Tied to this will be a reinvigoration of Sure Start’s core principles. David Cameron broke his promise on Sure Start and families and communities up and down the country are paying the price. He promised at the last election to protect Sure Start yet we’ve seen 500 fewer centres and services hollowed out. We’ve seen the Early Intervention grant used to fund Sure Start cut nearly in half and a fall in opening hours and staff.
Labour is the Party of Sure Start and early intervention. We remain committed to Sure Start and I will continue to work with Shadow Cabinet colleagues to develop our approach to Sure Start for 2015.
Challenges Facing the Sector
I know you have concerns about the level of funding of the free entitlement. It’s an issue I’m alive to and something that I’ll continue to look at as we plan for Labour’s extension of the free offer for three and four year olds to 25 hours. I want this to be a real offer for parents. I know too, that there isn’t a level playing field for private and voluntary sector providers compared with maintained nursery settings in schools. The funding system is complicated for providers too. I’m welcome your views on how the system can work better for providers too.
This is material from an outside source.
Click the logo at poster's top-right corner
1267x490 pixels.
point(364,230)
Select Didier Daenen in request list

On quality early education and childcare we’ve seen from the Nuffield Foundation research published last week how quality provision for three and four year olds in deprived areas can be mixed. There are many excellent PVI providers working in challenging circumstances and I know from my own constituency the difference quality early years education and childcare can make to disadvantaged families. Graduate leadership has been identified again as a key to improving some of this provision and I want to work with you to see how we can increase the number of graduates in these settings. I welcome the announcement of the early years premium from the government and will look at how this might work in practice and how it can support quality across the sector in all settings.
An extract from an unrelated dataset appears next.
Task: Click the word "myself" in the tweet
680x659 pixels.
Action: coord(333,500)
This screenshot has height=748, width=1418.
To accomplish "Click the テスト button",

I share some of your concerns too about the government’s ideas for changes to the early years curriculum.
I favour an approach where children learn through a mixture of play and age appropriate activities, supported by high quality early years professionals. This could be in a teacher-led setting such as a school or in a private, voluntary or independent nursery or with a childminder.
However, it is important that all children, and particularly the most vulnerable are supported to start school with the ability to do well. That’s why I support strongly the Early Years Foundation Stage introduced by Labour. It is a popular and well regarded tool.
Aiming higher for children and families with a childcare system that works for modern families is at the heart of Ed Miliband’s One Nation vision for modern Britain.
A system that supports parents to get back to work or work the hours they want.
A system that helps make work pay for parents as well as providers and staff.
A system which gives children the opportunities they need to develop and meet the challenges they will face in the future.
The childcare sector is crucial to delivering this vision for a better childcare system. Just over six months into my Shadow role we want to continue listening and learning from you as we continue to develop ideas for government.
I will continue to engage constructively with the PVI and maintained sector to build the better childcare system we need for Britain to succeed.